店主もとても話し好きな感じで、素敵な方だった。
とても貴重な体験をさせてもらえた本屋さんだった。
貴重な体験といえば、もうひとつ「book and bed kyoto」を思い出す。
泊まれる本屋さんというコンセプトで、一晩中本に囲まれて過ごすことができる。
自分が知らない本に囲まれて、うとうとしながら、本を読むというのは、本好きにとっては夢のような場所である。
夜中にコソコソ話したり本を読む感覚は、なんだか、修学旅行に来たような気分だ。
この場所を知ったときには、とても新しい、と思った。
だけど、京都にある「book and bed」は閉店してしまったようだ。「book and bed」は東京や大阪にもあるようなので、今度はそちらに行ってみたい。
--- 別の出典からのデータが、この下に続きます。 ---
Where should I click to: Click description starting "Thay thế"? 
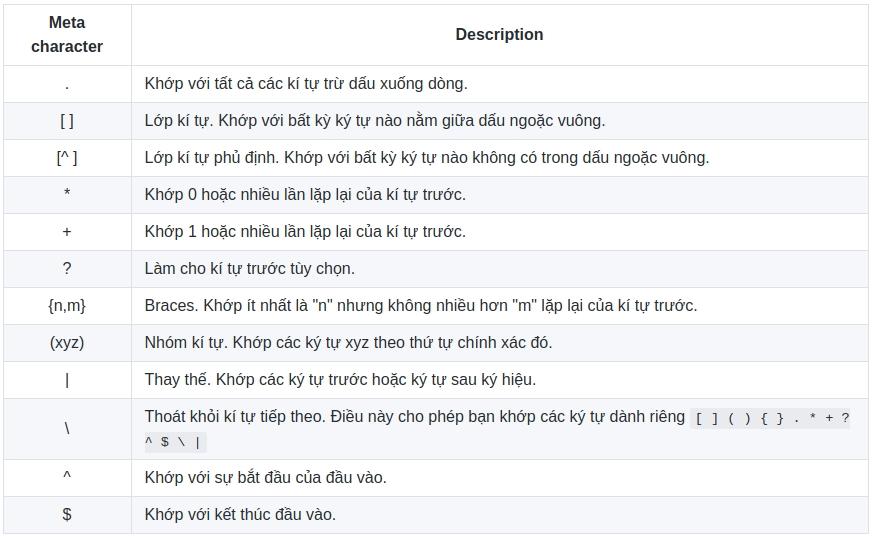[340, 380]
新しいといえば、紹介したいのは、奈良の書店「ふうせんかずら」さん。
この本屋さんは、なんと無人の本屋さんだ。
事前に登録を済ましておくと、暗証番号が届き、その番号を入力して入店する。
このスキームはとても良くできているな、と思った。
それに、誰もいない本屋さんというのも、なかなかいい。
僕は、なんとなく、書店員さんが気になったりすることがある。
人の目を気にすることなく、思い存分本と向き合えるというのはいい。
「ふうせんかずら」さんは、何人かの棚主さんの共同で運営されているようだ。
いろんな観点の本のセレクションを楽しめるというのも面白いところだ。
面白そうな本屋さんに行ってみるというのもいいのだけれど、
遠くの街に行ってから、その場所で適当に探すというのもいい。
googlmapで検索して、今いる場所から近くの気になる本屋さんに行ってみるという原始的な手法。
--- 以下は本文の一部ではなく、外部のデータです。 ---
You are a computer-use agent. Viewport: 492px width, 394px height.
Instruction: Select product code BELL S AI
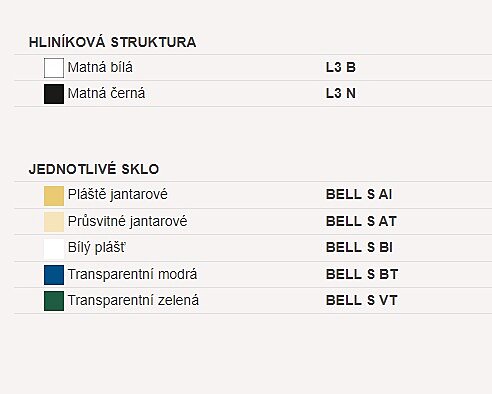click(x=359, y=194)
高松に行ったときに、そういうやり方で行ってみたのが、讃州堂という本屋さんだ。
線路の近くにあるということが気になって、行ってみた。
正直言って、地元の人でも知らない人が多かもしれないけれど、とてもいい書店だった。
本の並びが工夫されているような気がして、本を探しやすい。店の前を時々走る琴電の電車の音もなんだか心地よかった。素敵な本屋さんに出会うとその旅もまた印象がずっと良くなる。
こんなふうに、本屋さんを旅の目的のひとつにすると旅は楽しいものになると思う。
新しい本屋さんに出会うのも楽しいし、新しい本に出会うのも楽しい。
それに運が良ければ、素敵な店主と出会うこともできる。
本屋さんに行くことは、出会いと、心のエネルギーをもらいに行くことではないか、と思ったりもするのだ。